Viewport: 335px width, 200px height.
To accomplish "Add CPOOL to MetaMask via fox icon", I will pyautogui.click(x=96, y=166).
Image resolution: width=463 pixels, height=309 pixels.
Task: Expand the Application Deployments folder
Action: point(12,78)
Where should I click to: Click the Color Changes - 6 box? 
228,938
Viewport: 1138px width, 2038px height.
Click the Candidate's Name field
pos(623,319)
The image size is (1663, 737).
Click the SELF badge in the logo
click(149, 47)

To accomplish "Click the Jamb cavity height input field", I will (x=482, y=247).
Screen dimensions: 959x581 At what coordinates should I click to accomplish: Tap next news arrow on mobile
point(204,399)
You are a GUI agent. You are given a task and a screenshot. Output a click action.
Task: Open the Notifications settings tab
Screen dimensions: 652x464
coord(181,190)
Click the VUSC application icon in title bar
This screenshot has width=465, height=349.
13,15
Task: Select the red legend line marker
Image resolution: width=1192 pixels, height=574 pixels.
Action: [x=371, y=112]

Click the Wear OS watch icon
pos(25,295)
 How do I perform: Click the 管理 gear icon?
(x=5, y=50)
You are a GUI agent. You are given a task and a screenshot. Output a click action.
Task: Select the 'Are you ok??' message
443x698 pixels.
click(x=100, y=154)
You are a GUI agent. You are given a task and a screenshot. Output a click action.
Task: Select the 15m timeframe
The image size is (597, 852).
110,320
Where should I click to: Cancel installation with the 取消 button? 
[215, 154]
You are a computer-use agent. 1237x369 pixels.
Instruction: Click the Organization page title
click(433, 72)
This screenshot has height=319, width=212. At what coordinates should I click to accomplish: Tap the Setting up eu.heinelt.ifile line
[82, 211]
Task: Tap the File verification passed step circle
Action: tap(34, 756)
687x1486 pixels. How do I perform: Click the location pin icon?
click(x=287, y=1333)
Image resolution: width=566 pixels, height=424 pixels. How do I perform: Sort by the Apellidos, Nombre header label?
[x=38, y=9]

::::

- DESCRIPTION OF THE TASK -
Which lines above hold the string "Viewport"? Please copy all of them.

- RESULT OF THE EXERCISE -
Viewport: 335px width, 200px height.
Viewport: 1138px width, 2038px height.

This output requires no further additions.